紡錘體組裝是有絲分裂忠實性的機械基礎,其分子機制的闡明融合了體外重構生化學、活細胞成像和計算建模。Inoué(1953)的偏光顯微鏡觀察首次揭示紡錘體纖維的動態本質,後經 Mitchison & Kirschner(1984)提出微管動態不穩定性(dynamic instability)模型——單根微管在 GTP-tubulin 帽的保護下持續生長,帽丟失後快速解聚(catastrophe),GTP 帽恢復後重新生長(rescue)。
紡錘體組裝的雙重路徑
(1)中心體路徑(centrosome-mediated):γ-TuRC 以 γ-tubulin 為模板核化微管,TPX2 和 ch-TOG/XMAP215 促進聚合。Ran-GTP 梯度(從染色體擴散的 RCC1 產生)在紡錘極附近釋放 TPX2 和 NuMA。(2)染色體路徑(chromatin-mediated / Ran-dependent):染色體周圍的高 Ran-GTP 濃度釋放 importin-β 扣留的紡錘體組裝因子(SAF),局部核化微管後由 dynein 匯聚至紡錘極。Augmin 複合體從既有微管旁支核化新微管(branching nucleation),放大微管數量。
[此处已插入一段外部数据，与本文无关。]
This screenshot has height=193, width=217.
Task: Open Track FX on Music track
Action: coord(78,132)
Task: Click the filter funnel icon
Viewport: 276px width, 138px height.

兩條路徑協同運作,確保冗餘性。
著絲點-微管介面的力學生物學
Ndc80 複合體以「生物黏扣」(biased diffusion / coupler)機制追蹤解聚微管末端:Ndc80 的 CH domain 和帶正電荷尾部(受 Aurora B 磷酸化調控親和力)與 tubulin 多點結合,在微管解聚時隨卷曲的原絲「滑動」而非脫落。Dam1/DASH 環(酵母)或 Ska 複合體(人類)提供額外的耦合——Ska 複合體偏好結合彎曲的微管原絲。
錯誤校正機制
Aurora B 激酶(CPC 的催化亞基)是錯誤附著的校正器:它位於內著絲點-外著絲點之間,當著絲點-微管附著正確(amphitelic)時產生張力、外著絲點被拉離 Aurora B,底物去磷酸化使結合穩定;當附著錯誤(syntelic 或 merotelic)時缺乏張力,Aurora B 磷酸化 Ndc80 和 KNL1 降低親和力,迫使微管脫落重新搜尋。這個「張力感測」模型由 Lampson & Cheeseman(2011)的光激活實驗和空間梯度模型支持。Merotelic 附著(一個著絲點同時連兩極)是最危險的錯誤類型——它可以逃過 SAC(因為有張力),導致滯後染色體(lagging chromosome)。
SAC 的信號放大
Mad1-Mad2 模板模型(De Antoni et al., 2005):著絲點上的 Mad1-C-Mad2(closed conformer)催化可溶性 O-Mad2(open conformer)轉換為 C-Mad2,後者結合 Cdc20 組成 MCC。信號的終止需要 p31^comet 和 TRIP13 AAA-ATPase 從 MCC 中剝離 Mad2。SAC 的靈敏度——單一未附著著絲點即可延遲後期——涉及信號的催化放大和 APC/C 的漫長底物清除時間。
治療靶點
微管靶向藥物(MTAs)如 taxanes 和 vinca alkaloids 是化療支柱,但其臨床效果的核心機制並非簡單的有絲分裂阻滯——Gascoigne & Taylor(2008)的活細胞成像顯示,細胞在延長的有絲分裂阻滯中「競速」:凋亡信號累積 vs. Cyclin B 降解導致的有絲分裂滑出(slippage),兩者的速率比決定細胞命運。新一代靶點包括 Aurora B、Mps1/TTK(SAC 激酶)和 CENP-E 馬達蛋白抑制劑。